The exhibition guides visitors through different sections, thus drawing a specific arc of the approaches of the artists who witnessed it. The first unit shows how artists of Jewish origin lived through the period of the growing rise of anti-Semitism and the increasing disenfranchisement of Jews from the mid-1930s.

After the German occupation, there are works made in the ghetto, during labor service and in concentration camps. The peculiarity of the works created at the same time as the events, on the spot, is that, in addition to documenting, the experiences ("telling" and processing of them through drawing) could also help artists to survive.

In the next section, one can see works made in the two or three years after the liberation, which often become more symbolic and abstract as the memories recede, and sometimes they mix the documentary representation of the experiences with metaphors and imagined scenes. The concrete film frames of personal memory thus slowly begin to merge with the summarizing images of collective memory.

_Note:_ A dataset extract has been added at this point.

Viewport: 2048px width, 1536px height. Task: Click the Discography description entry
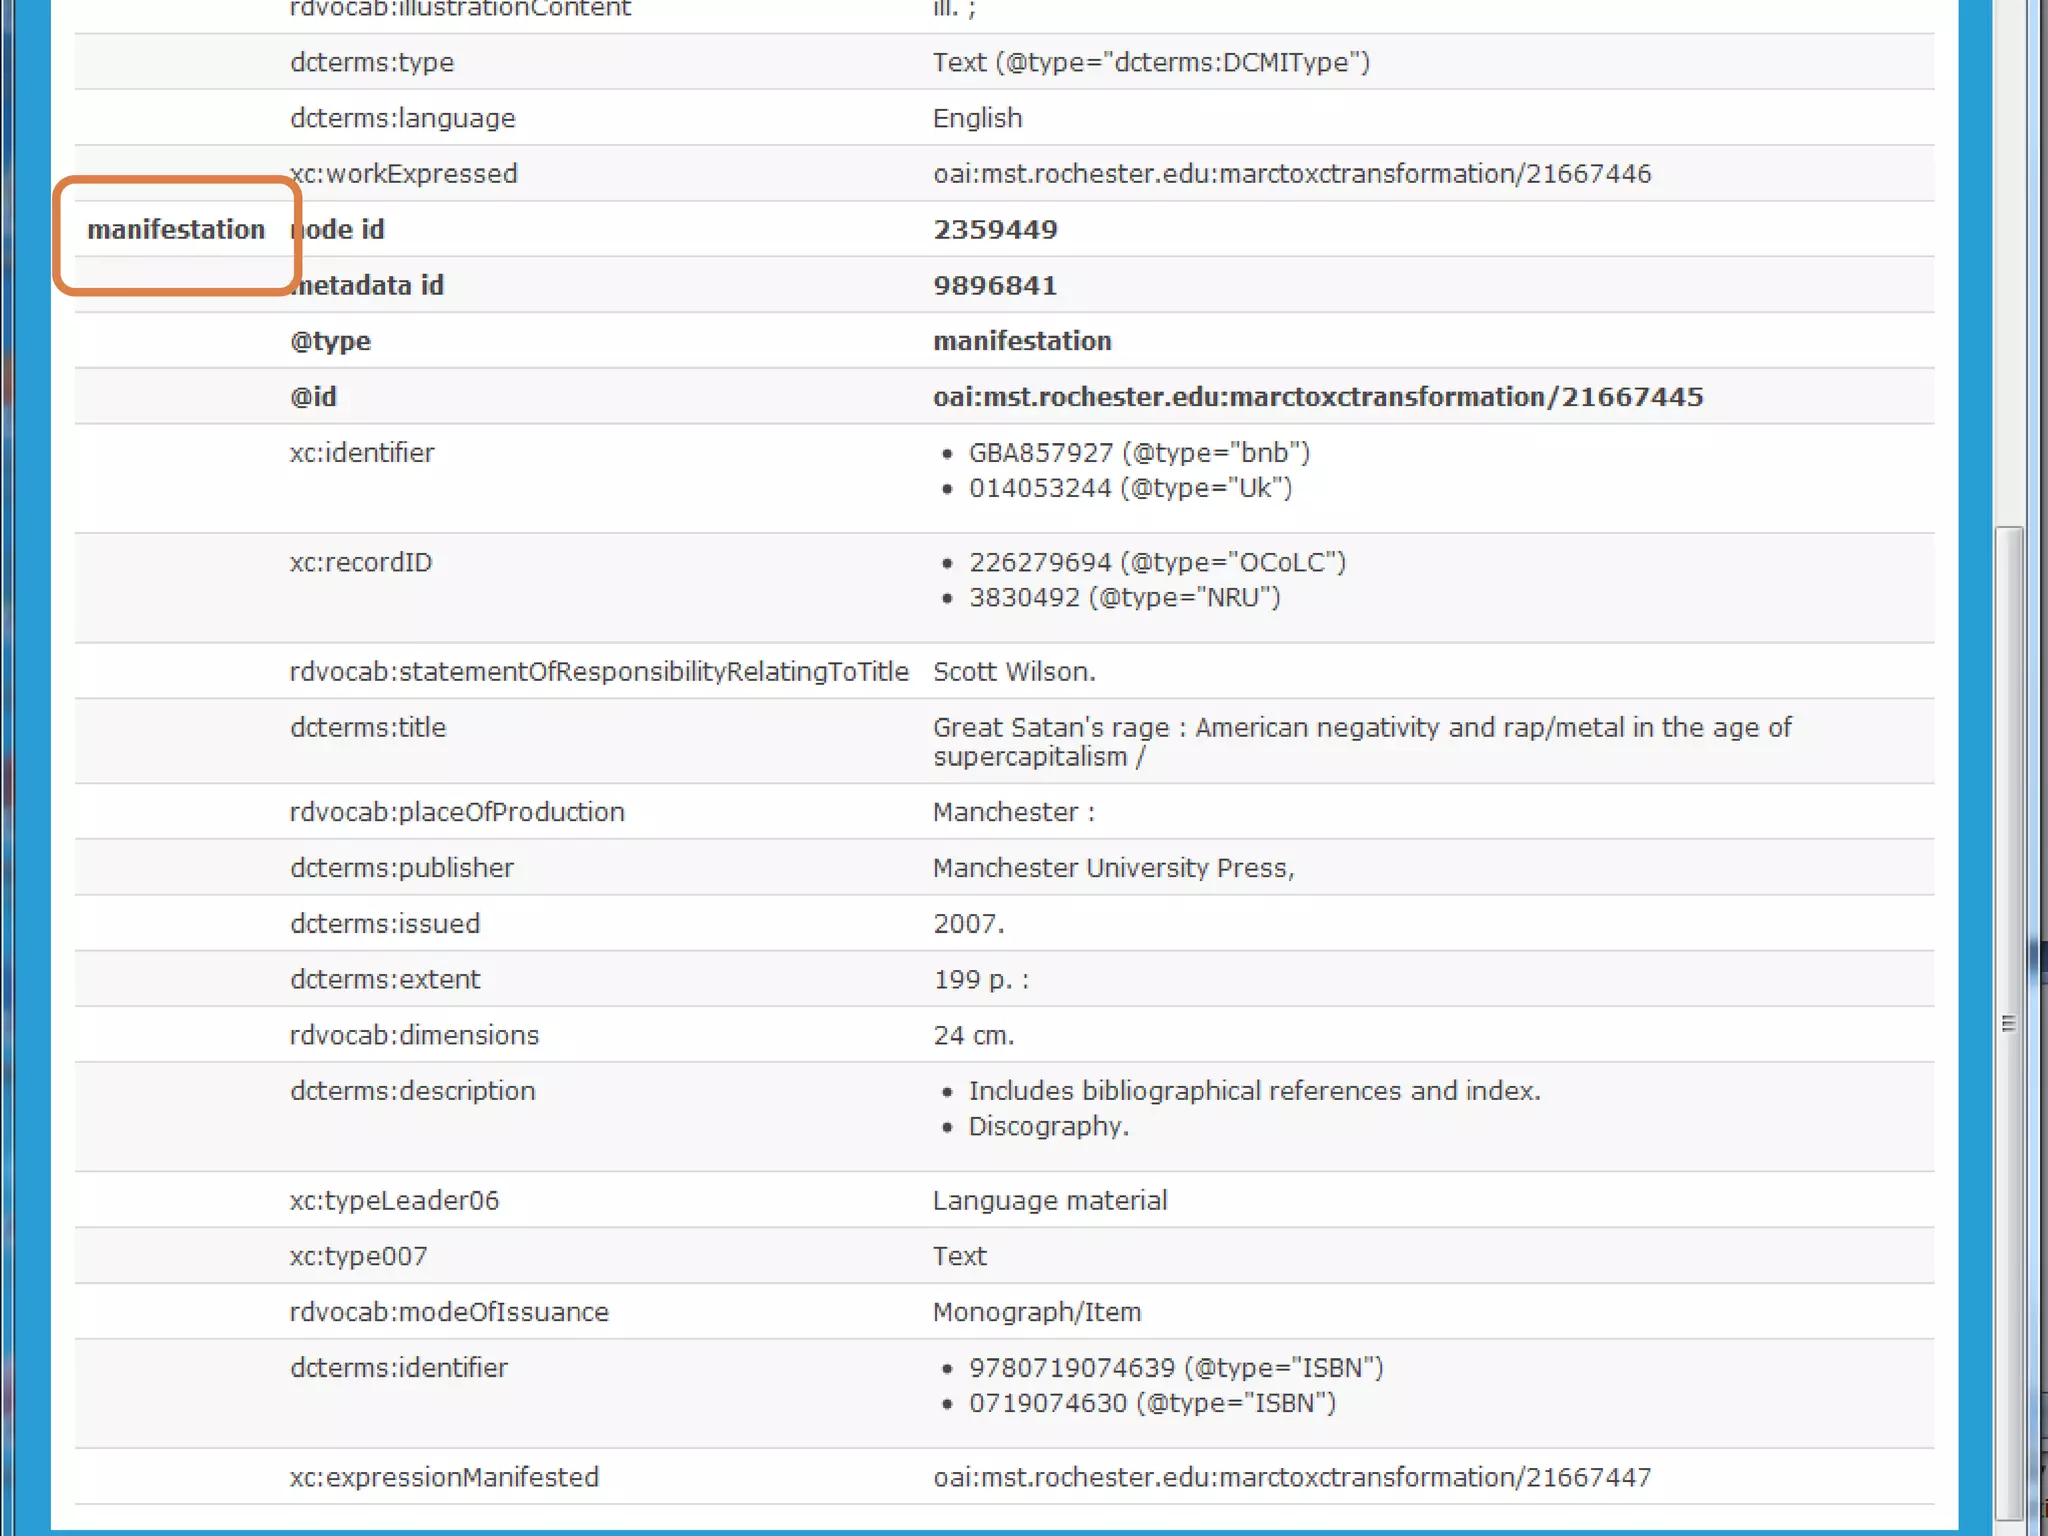pyautogui.click(x=1048, y=1127)
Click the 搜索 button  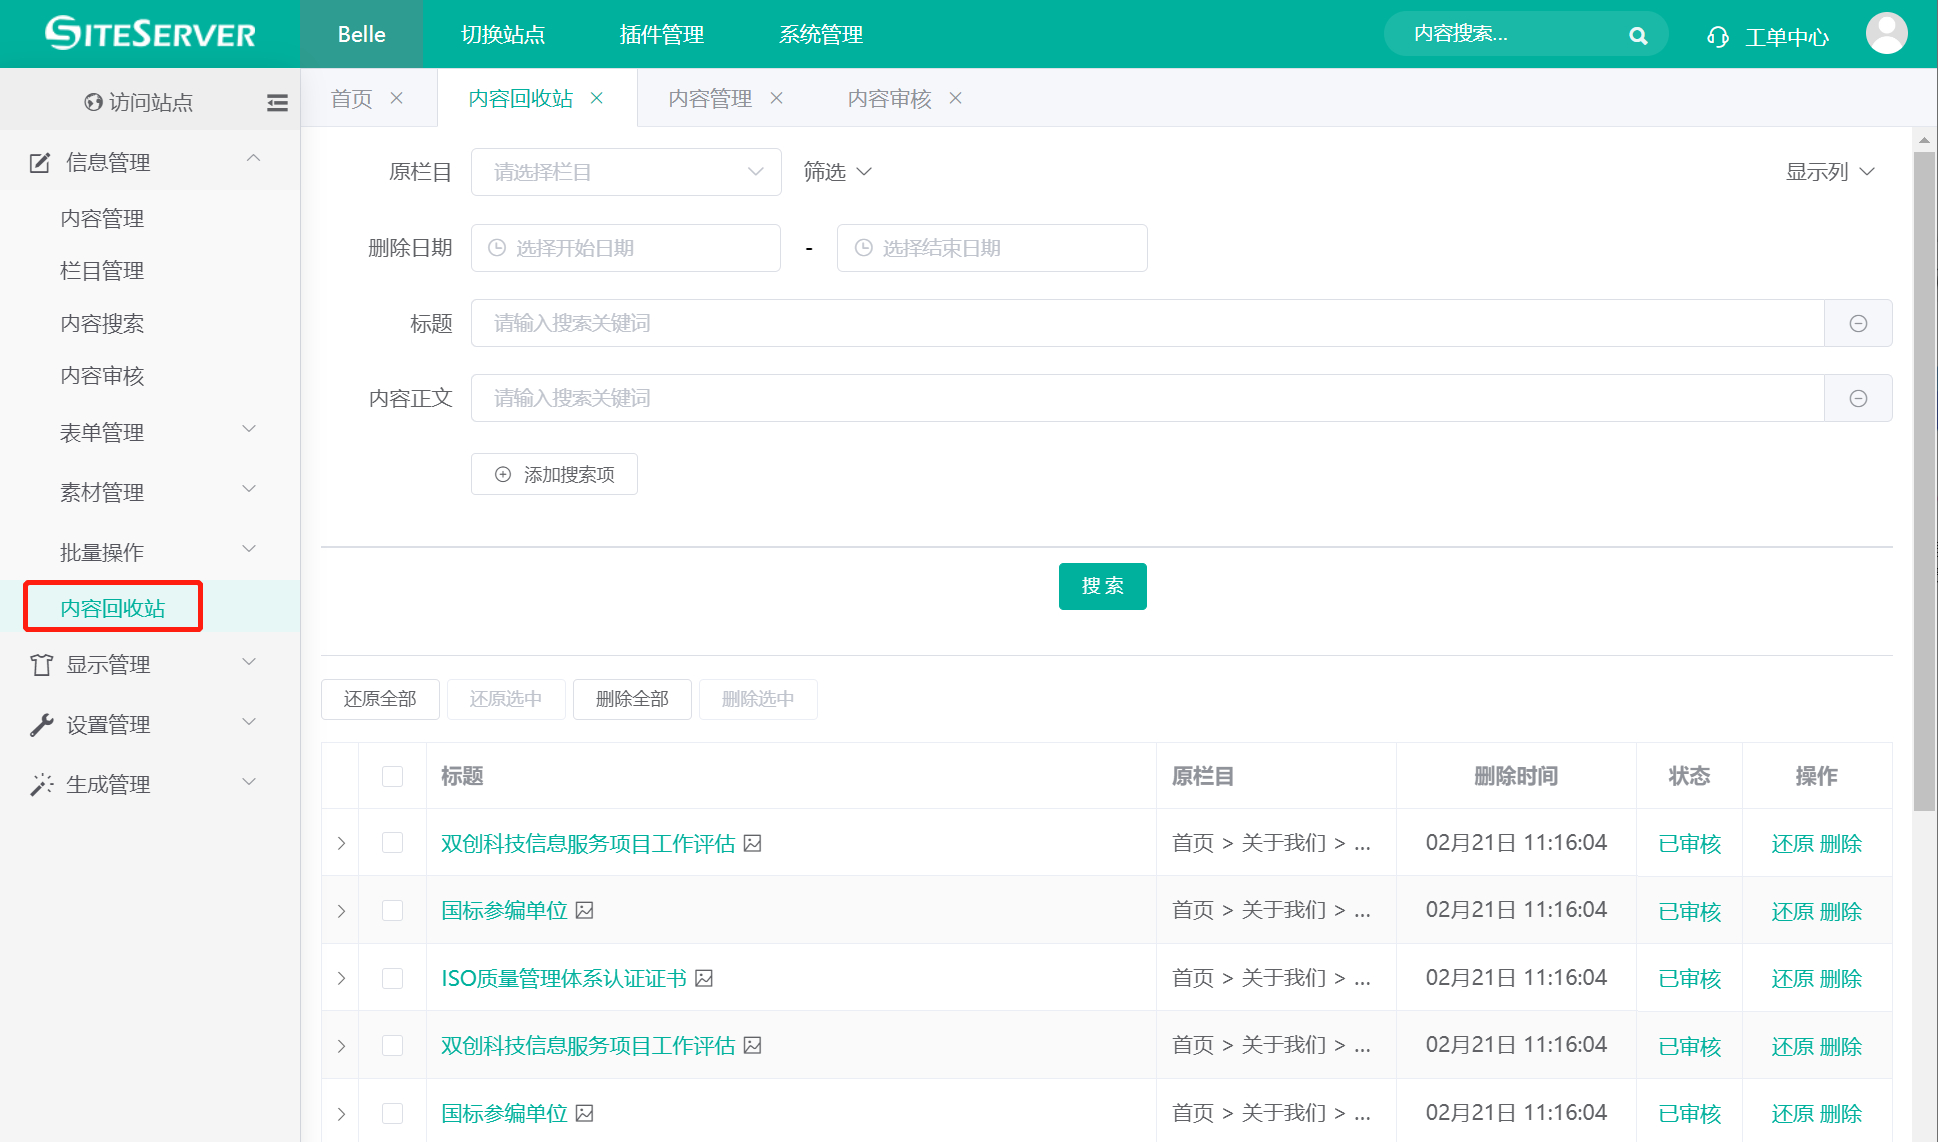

The last section emphasizes the continuity of the eyewitness role: the survivors, whose work can be understood as a visual indictment of the war, will actually be draftsmen of court trials when they make drawings of the defendants of the People's Court trials and the Eichmann trial.

The exhibition presents the works of nearly 30 artists, including Béla Kádár, Endre Bálint and Ilka Gedő. Most of the artefacts come from the collection of the Hungarian Jewish Museum and Archives, which are complemented by works received from other institutions in Hungary and abroad.